• **TASK STATEMENT**: In the news article on the Somali peace accord, where were the Arab League sponsored talks held?

── TEXT BLOCK ──

/ 22 June 2006

Somalia rivals sign peace accord

Rival Somali leaders on Thursday reached an agreement to end fighting in the war-ravaged Horn of Africa country following Arab League sponsored talks in Khartoum, officials said.

The agreement was signed after a delegation from the Islamic alliance, which ousted United States-backed warlords from the Somali capital, Mogadishu, on June 5 after four months of fighting, went into talks with members of the transitional government.

The agreement recognises ”the legality of the transitional government and the presence of the alliance of Islamic tribunals”, Arab League secretary general Amr Mussa told reporters after heading talks between the two sides.

The text calls for an ”end to media and military campaigns … the pursuit of dialogue without preconditions in the framework of mutual recognition” and ”the judgment of war criminals”, Mussa said.

───
── SOURCE DATA ──

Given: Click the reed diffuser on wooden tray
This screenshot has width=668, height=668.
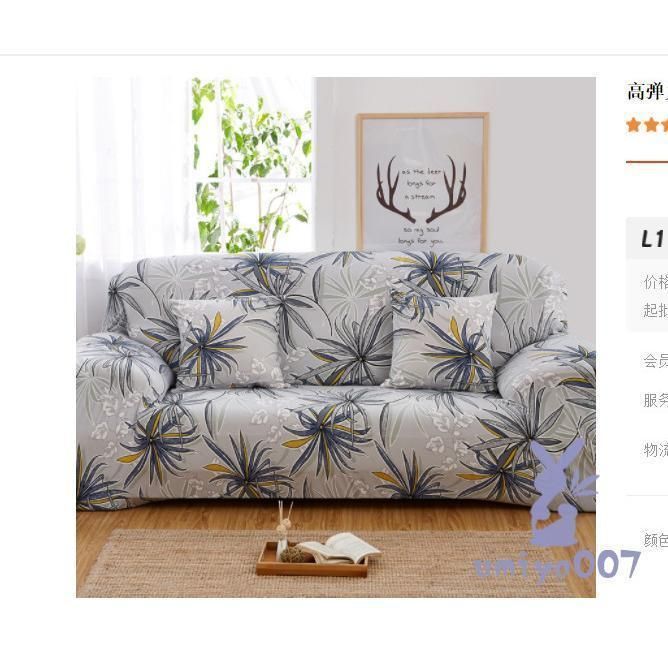Looking at the screenshot, I should click(283, 528).
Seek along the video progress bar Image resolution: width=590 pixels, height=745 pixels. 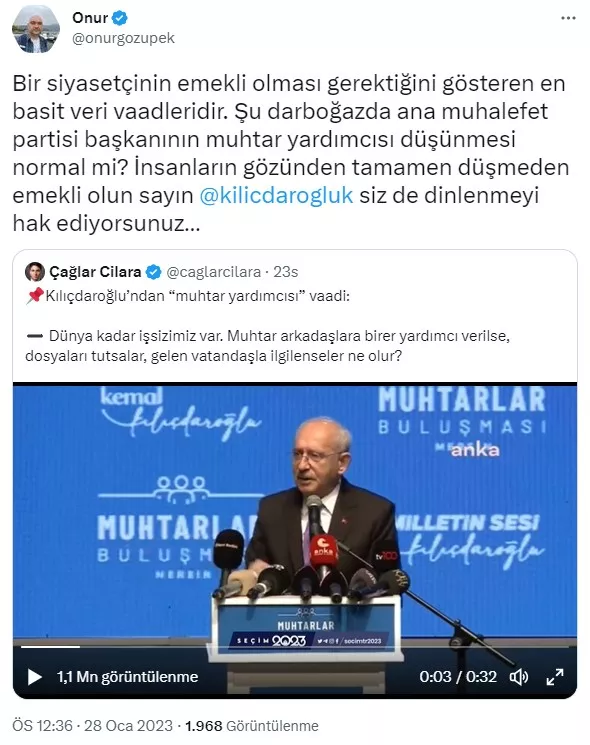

───

• **THE COMPLETED TASK**: Khartoum